Extracted records:
------------------------------------------------

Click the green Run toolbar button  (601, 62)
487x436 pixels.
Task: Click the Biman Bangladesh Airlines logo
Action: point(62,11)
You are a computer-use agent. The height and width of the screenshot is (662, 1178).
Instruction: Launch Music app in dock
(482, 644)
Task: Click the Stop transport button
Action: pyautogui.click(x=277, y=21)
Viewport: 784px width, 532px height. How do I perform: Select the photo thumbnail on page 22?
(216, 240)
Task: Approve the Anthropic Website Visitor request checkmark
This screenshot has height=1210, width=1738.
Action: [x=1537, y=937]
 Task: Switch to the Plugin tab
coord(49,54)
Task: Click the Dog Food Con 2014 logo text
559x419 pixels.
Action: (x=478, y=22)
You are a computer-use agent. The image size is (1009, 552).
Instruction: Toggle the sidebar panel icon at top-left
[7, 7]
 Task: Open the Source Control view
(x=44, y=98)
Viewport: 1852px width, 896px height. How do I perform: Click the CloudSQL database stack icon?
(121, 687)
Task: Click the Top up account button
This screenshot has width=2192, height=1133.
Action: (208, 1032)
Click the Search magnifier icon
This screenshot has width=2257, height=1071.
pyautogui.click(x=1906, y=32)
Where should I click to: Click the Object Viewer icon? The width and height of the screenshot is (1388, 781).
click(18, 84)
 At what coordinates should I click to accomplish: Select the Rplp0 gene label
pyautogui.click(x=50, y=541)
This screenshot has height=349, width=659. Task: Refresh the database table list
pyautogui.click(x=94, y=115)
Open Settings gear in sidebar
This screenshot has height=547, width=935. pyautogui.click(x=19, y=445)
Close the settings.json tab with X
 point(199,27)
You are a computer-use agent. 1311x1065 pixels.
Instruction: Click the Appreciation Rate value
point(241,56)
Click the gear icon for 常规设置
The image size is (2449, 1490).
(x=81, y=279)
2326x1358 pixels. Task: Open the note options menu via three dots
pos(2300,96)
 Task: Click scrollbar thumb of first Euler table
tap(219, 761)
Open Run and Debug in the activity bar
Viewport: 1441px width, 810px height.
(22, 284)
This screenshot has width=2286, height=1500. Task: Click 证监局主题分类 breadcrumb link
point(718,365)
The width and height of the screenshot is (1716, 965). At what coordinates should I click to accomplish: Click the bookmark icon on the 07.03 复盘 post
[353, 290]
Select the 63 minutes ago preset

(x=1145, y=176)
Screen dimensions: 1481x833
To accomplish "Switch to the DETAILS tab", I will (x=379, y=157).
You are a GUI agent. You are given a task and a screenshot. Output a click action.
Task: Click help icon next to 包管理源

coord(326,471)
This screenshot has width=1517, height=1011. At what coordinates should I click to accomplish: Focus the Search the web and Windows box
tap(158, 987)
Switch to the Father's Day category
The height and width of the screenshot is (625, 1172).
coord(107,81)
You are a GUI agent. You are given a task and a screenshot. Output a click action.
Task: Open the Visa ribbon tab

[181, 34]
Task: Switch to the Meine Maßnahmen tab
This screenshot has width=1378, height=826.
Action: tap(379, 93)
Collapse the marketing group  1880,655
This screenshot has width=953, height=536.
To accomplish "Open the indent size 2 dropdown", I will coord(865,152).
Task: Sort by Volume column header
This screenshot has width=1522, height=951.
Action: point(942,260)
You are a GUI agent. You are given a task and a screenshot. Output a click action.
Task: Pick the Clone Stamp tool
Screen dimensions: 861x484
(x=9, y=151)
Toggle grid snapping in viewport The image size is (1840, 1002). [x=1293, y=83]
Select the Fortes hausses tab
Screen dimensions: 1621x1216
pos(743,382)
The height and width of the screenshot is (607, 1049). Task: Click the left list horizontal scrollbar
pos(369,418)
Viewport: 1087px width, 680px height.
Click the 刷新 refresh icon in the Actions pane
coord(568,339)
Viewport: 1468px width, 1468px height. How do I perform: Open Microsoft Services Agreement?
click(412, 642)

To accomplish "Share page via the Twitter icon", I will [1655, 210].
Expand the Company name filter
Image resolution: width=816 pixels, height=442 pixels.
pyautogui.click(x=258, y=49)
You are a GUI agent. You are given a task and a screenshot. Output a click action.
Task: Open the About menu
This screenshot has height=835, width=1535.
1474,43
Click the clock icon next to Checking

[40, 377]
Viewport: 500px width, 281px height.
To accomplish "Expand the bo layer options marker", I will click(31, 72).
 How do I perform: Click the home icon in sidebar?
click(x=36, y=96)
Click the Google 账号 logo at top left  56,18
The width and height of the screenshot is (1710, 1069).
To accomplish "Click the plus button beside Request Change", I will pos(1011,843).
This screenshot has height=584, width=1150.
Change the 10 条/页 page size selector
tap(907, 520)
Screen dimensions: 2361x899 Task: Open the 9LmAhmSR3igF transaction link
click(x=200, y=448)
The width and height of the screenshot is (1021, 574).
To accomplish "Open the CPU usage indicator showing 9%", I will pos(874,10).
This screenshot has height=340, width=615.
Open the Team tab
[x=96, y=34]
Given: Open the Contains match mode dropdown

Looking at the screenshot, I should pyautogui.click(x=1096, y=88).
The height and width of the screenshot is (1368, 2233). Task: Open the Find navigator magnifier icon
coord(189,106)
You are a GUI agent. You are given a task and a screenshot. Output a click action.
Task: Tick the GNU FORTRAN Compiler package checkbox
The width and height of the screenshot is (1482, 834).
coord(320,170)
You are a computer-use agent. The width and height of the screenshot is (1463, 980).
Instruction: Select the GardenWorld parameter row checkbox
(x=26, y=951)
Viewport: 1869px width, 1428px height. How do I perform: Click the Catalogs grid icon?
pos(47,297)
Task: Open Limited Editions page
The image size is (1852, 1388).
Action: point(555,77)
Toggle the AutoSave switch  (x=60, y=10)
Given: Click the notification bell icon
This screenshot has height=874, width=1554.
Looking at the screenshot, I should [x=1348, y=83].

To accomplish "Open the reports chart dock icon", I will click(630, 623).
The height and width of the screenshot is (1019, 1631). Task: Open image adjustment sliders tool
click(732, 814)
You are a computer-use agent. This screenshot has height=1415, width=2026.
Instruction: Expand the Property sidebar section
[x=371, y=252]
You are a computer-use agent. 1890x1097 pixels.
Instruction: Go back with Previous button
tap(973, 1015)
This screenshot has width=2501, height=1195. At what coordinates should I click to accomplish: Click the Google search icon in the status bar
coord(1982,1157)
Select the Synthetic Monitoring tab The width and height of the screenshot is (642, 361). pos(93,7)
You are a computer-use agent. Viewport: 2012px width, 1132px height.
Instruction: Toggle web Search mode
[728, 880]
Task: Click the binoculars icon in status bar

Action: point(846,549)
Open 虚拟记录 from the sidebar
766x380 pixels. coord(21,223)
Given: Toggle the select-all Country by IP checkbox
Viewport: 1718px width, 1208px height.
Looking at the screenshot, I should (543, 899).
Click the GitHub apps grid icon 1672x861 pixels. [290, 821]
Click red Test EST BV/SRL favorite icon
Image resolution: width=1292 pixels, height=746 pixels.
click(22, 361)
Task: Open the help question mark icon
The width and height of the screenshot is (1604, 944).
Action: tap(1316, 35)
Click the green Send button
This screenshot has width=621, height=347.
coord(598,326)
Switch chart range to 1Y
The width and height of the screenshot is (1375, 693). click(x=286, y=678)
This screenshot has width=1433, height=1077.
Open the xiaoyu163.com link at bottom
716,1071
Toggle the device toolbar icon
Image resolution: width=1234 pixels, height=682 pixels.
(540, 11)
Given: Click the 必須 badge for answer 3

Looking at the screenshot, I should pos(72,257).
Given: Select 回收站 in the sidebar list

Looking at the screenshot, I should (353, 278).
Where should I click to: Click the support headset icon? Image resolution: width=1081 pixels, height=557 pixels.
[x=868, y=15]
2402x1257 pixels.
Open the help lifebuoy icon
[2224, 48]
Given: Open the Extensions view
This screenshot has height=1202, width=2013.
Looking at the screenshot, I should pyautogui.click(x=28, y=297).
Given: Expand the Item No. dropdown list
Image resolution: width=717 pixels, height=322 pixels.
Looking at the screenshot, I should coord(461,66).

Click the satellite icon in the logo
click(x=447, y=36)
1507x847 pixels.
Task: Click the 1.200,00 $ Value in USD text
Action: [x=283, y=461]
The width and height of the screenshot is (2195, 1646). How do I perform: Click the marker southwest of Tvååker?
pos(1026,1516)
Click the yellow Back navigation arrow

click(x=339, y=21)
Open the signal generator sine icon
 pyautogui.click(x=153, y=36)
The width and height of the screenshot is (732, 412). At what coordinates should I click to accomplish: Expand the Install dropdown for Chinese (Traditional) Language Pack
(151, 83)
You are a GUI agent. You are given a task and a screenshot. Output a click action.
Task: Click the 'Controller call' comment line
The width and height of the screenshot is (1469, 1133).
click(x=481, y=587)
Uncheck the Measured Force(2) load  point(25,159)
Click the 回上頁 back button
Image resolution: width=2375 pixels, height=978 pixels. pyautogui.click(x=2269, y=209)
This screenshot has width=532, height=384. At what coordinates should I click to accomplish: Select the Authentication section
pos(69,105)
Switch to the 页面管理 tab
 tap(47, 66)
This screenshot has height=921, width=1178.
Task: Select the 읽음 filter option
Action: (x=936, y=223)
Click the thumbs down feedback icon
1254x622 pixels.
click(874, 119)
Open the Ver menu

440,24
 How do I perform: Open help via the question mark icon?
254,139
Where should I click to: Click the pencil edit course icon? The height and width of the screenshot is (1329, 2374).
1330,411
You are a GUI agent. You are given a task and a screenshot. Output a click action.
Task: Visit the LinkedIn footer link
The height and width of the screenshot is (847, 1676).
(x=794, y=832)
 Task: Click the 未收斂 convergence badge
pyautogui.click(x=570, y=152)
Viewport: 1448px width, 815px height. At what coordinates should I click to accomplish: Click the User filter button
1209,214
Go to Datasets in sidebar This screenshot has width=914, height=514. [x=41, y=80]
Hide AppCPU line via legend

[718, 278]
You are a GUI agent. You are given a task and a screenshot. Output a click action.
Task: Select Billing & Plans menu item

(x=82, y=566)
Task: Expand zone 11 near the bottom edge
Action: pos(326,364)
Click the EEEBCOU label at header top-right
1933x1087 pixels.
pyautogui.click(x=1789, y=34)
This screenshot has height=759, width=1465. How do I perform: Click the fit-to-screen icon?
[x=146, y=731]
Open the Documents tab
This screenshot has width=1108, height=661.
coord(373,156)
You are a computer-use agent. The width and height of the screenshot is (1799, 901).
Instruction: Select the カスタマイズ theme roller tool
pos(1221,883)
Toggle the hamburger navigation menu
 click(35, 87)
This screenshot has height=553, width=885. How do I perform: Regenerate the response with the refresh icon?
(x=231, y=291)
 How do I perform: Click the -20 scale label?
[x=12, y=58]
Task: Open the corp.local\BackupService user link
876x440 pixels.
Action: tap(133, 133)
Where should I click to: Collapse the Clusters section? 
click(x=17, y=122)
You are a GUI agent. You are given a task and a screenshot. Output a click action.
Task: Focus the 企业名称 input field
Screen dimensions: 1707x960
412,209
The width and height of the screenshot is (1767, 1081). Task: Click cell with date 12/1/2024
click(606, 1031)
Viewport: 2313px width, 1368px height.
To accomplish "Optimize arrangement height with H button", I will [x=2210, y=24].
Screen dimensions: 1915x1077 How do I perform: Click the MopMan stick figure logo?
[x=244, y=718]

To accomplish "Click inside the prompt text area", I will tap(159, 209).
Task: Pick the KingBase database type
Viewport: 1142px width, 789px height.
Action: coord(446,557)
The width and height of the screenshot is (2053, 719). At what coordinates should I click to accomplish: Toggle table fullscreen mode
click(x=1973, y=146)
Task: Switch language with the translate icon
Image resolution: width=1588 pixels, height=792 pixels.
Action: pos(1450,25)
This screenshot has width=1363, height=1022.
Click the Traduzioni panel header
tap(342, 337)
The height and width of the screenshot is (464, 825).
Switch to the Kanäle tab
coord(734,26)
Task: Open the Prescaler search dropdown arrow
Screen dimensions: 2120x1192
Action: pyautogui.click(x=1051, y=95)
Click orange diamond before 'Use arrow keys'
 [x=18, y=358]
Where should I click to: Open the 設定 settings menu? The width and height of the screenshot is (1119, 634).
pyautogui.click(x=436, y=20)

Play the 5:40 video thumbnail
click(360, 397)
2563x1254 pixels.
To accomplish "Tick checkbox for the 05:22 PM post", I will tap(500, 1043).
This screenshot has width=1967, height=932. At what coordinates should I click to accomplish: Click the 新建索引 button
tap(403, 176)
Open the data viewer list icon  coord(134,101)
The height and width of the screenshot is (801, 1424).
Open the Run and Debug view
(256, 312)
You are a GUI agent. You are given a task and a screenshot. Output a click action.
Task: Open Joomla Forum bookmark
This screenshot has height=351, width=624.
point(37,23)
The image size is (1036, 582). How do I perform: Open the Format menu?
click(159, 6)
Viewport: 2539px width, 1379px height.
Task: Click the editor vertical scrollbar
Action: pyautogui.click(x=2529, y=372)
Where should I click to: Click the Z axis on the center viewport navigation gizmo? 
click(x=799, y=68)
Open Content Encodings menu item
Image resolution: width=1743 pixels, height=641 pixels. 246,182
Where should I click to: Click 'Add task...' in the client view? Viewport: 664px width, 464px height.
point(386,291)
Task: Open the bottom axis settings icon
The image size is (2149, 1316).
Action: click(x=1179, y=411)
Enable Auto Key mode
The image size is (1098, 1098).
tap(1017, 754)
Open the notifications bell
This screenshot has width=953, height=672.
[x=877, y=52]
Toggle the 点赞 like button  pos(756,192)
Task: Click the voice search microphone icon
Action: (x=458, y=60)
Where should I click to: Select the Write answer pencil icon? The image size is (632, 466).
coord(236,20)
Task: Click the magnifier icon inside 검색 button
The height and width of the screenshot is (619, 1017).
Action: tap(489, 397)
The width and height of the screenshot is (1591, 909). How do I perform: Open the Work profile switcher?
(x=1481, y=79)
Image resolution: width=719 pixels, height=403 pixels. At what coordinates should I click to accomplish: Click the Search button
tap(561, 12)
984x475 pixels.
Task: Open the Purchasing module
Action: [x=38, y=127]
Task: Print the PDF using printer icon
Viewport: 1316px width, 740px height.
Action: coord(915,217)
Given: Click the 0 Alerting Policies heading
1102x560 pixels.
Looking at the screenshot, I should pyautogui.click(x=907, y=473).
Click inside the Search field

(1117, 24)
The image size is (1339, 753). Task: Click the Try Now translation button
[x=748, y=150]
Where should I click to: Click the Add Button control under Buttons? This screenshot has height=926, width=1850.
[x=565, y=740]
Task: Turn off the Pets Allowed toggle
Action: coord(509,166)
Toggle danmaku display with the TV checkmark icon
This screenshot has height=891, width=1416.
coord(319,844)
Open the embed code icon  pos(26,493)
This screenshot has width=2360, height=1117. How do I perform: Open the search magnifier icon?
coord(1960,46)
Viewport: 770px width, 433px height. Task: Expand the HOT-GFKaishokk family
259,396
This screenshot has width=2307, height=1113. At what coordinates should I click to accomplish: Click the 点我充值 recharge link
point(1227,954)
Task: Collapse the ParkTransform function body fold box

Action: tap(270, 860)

------------------------------------------------

EXERCISE GOAL
The result should be every line that contains "bell", copied from the entries.

SOLUTION FOR THIS PROBLEM
Given: Click the notification bell icon
Open the notifications bell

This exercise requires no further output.